╔══

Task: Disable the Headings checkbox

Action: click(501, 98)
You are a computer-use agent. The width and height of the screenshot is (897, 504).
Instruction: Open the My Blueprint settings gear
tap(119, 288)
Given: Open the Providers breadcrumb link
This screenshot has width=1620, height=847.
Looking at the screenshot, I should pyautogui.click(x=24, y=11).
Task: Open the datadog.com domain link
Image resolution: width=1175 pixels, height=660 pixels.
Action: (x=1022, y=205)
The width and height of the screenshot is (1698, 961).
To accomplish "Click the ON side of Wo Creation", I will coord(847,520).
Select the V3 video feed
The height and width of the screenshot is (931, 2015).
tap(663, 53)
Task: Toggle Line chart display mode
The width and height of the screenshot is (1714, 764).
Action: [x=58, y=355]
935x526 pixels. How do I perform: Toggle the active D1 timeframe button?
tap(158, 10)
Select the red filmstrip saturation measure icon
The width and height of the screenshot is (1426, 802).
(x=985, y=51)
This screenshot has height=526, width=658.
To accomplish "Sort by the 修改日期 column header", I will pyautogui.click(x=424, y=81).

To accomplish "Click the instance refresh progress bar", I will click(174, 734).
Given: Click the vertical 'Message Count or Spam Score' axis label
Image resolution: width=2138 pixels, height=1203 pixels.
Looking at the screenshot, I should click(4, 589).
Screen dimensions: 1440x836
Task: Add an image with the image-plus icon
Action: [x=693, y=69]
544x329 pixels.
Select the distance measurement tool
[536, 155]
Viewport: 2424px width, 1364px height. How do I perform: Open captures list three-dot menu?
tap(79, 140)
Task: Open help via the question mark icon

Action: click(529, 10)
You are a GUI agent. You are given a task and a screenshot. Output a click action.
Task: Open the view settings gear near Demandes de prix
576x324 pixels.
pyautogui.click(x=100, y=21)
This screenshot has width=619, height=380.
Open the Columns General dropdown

╚══

Write the entries out again verbatim, every one of them.

Task: Disable the Headings checkbox

Action: click(501, 98)
You are a computer-use agent. The width and height of the screenshot is (897, 504).
Instruction: Open the My Blueprint settings gear
tap(119, 288)
Given: Open the Providers breadcrumb link
This screenshot has width=1620, height=847.
Looking at the screenshot, I should pyautogui.click(x=24, y=11).
Task: Open the datadog.com domain link
Image resolution: width=1175 pixels, height=660 pixels.
Action: (x=1022, y=205)
The width and height of the screenshot is (1698, 961).
To accomplish "Click the ON side of Wo Creation", I will coord(847,520).
Select the V3 video feed
The height and width of the screenshot is (931, 2015).
tap(663, 53)
Task: Toggle Line chart display mode
The width and height of the screenshot is (1714, 764).
Action: [x=58, y=355]
935x526 pixels. How do I perform: Toggle the active D1 timeframe button?
tap(158, 10)
Select the red filmstrip saturation measure icon
The width and height of the screenshot is (1426, 802).
(x=985, y=51)
This screenshot has height=526, width=658.
To accomplish "Sort by the 修改日期 column header", I will pyautogui.click(x=424, y=81).

To accomplish "Click the instance refresh progress bar", I will click(174, 734).
Given: Click the vertical 'Message Count or Spam Score' axis label
Image resolution: width=2138 pixels, height=1203 pixels.
Looking at the screenshot, I should click(4, 589).
Screen dimensions: 1440x836
Task: Add an image with the image-plus icon
Action: [x=693, y=69]
544x329 pixels.
Select the distance measurement tool
[536, 155]
Viewport: 2424px width, 1364px height. How do I perform: Open captures list three-dot menu?
tap(79, 140)
Task: Open help via the question mark icon

Action: click(529, 10)
You are a GUI agent. You are given a task and a screenshot. Output a click action.
Task: Open the view settings gear near Demandes de prix
576x324 pixels.
pyautogui.click(x=100, y=21)
This screenshot has width=619, height=380.
Open the Columns General dropdown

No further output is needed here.